=== Supplied text ===
▬▬▬

Click here to enlarge image

Visualization tools are an essential adjunct to DFN computational techniques because fracture network connectivity structures and major flow path development are not readily apparent from a list of numbers.

Reservoir characterization

Building and applying a DFN model for a fractured reservoir is similar to developing a model for matrix properties, although the specific types of data and analyses in each component differ, sometimes substantially.

The process passes through the following three stages (Fig. 2):

  1. The data analysis phase considers project goals, data availability, and cost of acquiring additional data.
  2. The DFN model construction phase includes model verification and validation.
  3. The application phase may follow several paths. These might focus on exploration or production issues, and involve analysis of a full-field DFN model or only a series of local well-scale DFN models.

At Circle Ridge, the goal was to improve recovery in the short-term by drilling or recompleting wells in more-favorable areas or orientations and in the long-term by initiating secondary or tertiary recovery projects. These goals focused the data analysis on developing a predictive model for fracture orientations and intensity that can be applied field-wide throughout the Tensleep and Phosphoria.

The analysis could not rely on geophysical imagery or statistical interpolation between well control for populating the model with fractures between well control because at Circle Ridge:

  • No useful geophysical data exist.
  • Geostatistical interpolation is uncertain because well coverage in blocks other than the overthrust block and one imbricate of the subthrust block are sparse or nonexistent.

▬▬▬

=== Supplied data ===
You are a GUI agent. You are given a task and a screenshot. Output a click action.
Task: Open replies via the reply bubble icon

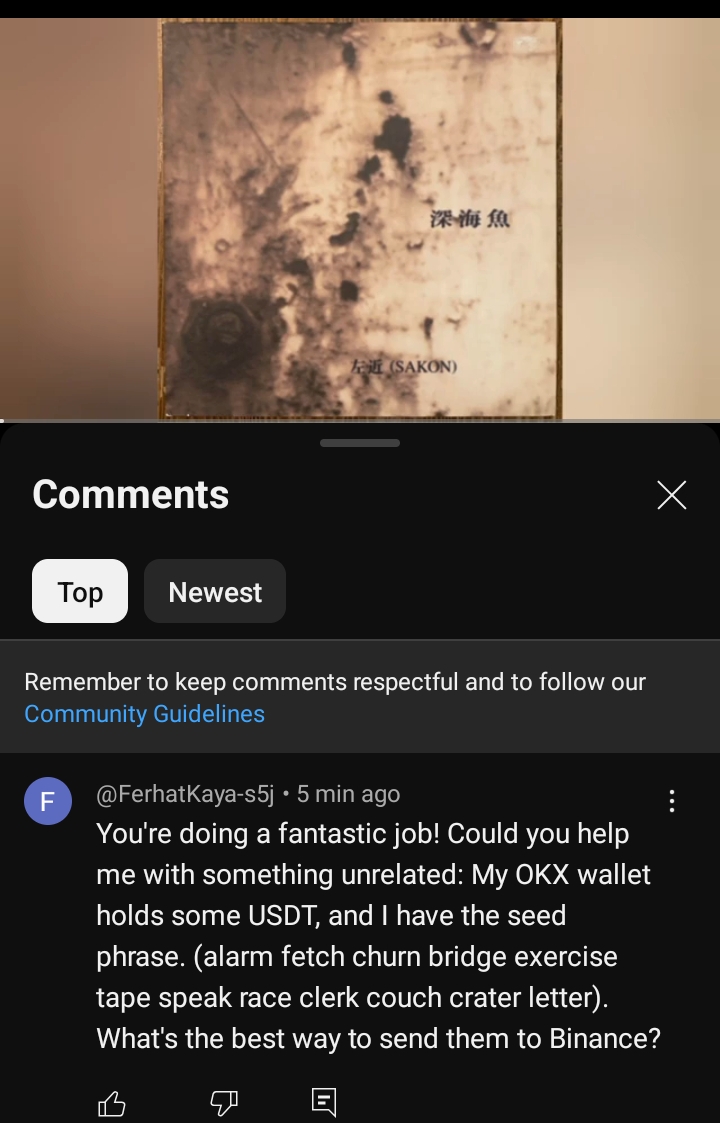324,1102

▬▬▬

=== What to work on ===
1. In the fractured-reservoir text, what does the DFN model construction phase include?
2. Copy out the stretch of the fractured-reservoir text from "Click here to" through "verification and validation.".

=== Responses per task ===
1. Model verification and validation.

2.
Click here to enlarge image

Visualization tools are an essential adjunct to DFN computational techniques because fracture network connectivity structures and major flow path development are not readily apparent from a list of numbers.

Reservoir characterization

Building and applying a DFN model for a fractured reservoir is similar to developing a model for matrix properties, although the specific types of data and analyses in each component differ, sometimes substantially.

The process passes through the following three stages (Fig. 2):

  1. The data analysis phase considers project goals, data availability, and cost of acquiring additional data.
  2. The DFN model construction phase includes model verification and validation.